„Łowcy skór” – taki tytuł nosił opublikowany w 2002 roku reportaż w „Gazecie Wyborczej”. Zaczęło się od próby zbadania zależności między środowiskiem przedsiębiorców pogrzebowych a pracownikami pogotowia. Wszystko wskazywało na to, że na styku tych dwóch światów dochodzi do handlu informacjami o zgonach. Dziennikarze, którzy zajęli się opisaniem sprawy, Tomasz Patora i Marcin Stelmasiak, odkryli, że prawda jest dużo bardziej przerażająca.
Początkowo w zamian za informacje o zmarłych pacjentach, domy pogrzebowe oferowały lekarzom i sanitariuszom łapówki. Na tym właśnie polegał handel „skórami”. Z biegiem lat ten niepokojący mechanizm uległ jeszcze większemu wypaczeniu. Okazało się, że aby zwiększyć liczbę „skór” pracownicy pogotowia najprawdopodobniej uśmiercali swoich pacjentów, wykorzystując do tego między innymi Pavulon. Podanie tego zwiotczającego mięśnie leku powodowało powolną śmierć, przy zachowaniu pełnej świadomości ofiar.
Serial "Łowcy skór". Zwiastun przyprawia o dreszcze
Twórcy serialu „Łowcy skór” wracają do uczestników tamtych wydarzeń: pracowników zakładów pogrzebowych, lekarzy, prokuratorów, policjantów oraz rodzin ofiar. Pokazują, jak działał mechanizm zbrodni, wskazują, kto stał za systemowym uśmiercaniem pacjentów i dlaczego wielu sprawcom tamtych przestępstw udało się uniknąć sprawiedliwości. Czy była to zbrodnia doskonała? Dlaczego właściciele zakładów pogrzebowych nie odpowiedzieli za swoje czyny, chociaż dzisiaj sami przyznają: „to my stworzyliśmy tę fabrykę śmierci”?
– Są historie, o których świat powinien się dowiedzieć oraz takie, które trzeba przypomnieć i opowiedzieć na nowo. Serial „Łowcy skór” jest przykładem na to, że platforma Max to miejsce dla takich właśnie historii i bohaterów – mówi Dorota Eberhardt, dyrektorka programowa platformy Max.

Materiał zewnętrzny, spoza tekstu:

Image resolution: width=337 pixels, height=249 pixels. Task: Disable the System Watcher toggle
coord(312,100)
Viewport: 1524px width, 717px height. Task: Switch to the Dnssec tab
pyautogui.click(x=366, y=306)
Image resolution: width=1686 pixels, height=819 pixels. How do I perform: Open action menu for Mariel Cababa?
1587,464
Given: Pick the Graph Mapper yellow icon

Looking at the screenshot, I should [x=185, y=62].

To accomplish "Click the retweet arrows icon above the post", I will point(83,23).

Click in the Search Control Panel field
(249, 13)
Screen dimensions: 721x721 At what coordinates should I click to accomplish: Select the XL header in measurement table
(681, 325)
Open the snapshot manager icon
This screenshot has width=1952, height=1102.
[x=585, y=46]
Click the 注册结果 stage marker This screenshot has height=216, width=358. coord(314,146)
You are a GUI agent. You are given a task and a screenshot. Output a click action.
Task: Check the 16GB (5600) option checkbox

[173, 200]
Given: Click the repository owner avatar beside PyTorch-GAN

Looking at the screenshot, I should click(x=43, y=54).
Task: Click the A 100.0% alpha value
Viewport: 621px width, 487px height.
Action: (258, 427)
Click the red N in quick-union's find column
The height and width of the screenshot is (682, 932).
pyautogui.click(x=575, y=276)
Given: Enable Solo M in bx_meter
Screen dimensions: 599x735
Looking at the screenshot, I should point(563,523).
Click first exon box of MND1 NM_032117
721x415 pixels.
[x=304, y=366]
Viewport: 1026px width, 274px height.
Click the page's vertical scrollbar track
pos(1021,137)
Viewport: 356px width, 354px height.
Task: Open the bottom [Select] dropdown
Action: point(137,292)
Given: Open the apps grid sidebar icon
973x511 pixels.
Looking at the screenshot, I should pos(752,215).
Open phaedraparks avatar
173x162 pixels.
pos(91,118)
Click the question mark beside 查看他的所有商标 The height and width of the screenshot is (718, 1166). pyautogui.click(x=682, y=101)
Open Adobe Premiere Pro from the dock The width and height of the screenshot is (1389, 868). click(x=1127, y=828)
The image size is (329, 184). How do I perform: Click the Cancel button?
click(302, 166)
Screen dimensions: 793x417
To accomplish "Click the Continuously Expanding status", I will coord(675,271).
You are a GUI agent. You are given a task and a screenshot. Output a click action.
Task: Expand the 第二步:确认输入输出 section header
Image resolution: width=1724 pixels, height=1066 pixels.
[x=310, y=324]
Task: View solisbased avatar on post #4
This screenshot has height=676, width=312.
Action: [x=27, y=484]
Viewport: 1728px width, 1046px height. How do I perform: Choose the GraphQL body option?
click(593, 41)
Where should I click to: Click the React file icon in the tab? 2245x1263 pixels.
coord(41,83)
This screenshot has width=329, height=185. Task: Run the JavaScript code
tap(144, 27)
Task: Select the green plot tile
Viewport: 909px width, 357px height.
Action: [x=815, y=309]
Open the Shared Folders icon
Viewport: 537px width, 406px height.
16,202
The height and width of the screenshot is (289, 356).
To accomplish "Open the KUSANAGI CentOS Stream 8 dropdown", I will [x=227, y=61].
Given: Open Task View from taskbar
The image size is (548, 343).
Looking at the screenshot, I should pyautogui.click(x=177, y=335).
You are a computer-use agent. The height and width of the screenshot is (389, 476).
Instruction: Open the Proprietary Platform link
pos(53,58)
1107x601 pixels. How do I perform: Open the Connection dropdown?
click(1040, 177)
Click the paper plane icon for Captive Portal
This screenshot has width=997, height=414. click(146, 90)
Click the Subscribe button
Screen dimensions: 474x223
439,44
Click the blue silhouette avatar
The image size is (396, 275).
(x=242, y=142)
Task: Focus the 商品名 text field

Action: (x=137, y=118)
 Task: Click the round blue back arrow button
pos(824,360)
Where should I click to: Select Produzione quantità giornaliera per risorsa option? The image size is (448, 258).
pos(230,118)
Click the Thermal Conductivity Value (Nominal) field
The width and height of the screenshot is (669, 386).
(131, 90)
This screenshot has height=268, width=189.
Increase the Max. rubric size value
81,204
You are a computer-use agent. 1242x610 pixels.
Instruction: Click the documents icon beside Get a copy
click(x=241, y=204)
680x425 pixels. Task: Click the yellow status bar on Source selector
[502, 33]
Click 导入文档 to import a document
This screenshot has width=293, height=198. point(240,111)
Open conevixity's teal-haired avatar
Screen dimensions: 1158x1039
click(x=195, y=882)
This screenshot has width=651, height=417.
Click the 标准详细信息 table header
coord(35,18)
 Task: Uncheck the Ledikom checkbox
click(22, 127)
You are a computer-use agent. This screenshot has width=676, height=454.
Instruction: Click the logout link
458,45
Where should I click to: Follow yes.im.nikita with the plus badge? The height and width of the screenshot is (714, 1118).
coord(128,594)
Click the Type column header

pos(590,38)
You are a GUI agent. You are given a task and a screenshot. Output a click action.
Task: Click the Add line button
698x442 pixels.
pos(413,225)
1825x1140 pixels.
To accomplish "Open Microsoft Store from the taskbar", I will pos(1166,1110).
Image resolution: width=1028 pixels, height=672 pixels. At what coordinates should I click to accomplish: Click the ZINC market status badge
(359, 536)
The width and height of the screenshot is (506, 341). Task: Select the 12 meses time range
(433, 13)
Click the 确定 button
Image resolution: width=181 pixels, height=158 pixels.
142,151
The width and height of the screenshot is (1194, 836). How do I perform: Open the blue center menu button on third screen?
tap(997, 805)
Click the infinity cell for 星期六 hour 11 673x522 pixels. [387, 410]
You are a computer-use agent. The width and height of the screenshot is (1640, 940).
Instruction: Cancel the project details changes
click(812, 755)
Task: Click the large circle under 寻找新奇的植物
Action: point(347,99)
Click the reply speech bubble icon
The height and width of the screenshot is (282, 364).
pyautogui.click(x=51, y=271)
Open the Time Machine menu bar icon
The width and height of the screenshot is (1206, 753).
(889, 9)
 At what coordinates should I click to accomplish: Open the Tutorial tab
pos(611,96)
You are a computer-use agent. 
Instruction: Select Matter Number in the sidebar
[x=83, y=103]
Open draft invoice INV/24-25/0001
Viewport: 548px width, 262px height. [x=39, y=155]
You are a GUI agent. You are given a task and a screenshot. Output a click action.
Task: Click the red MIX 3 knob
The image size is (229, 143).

Premiera pierwszych dwóch odcinków już 30 października w serwisie Max. Kolejne dwa zostaną udostępnione 6 listopada.
Czytaj też:
10 seriali, które pobiły rekordy oglądalności – lista pełna niespodzianekCzytaj też:
Ponad 10 mln widzów w 11 dni. Nowy serial Max jest porównywany do „Rodziny Soprano”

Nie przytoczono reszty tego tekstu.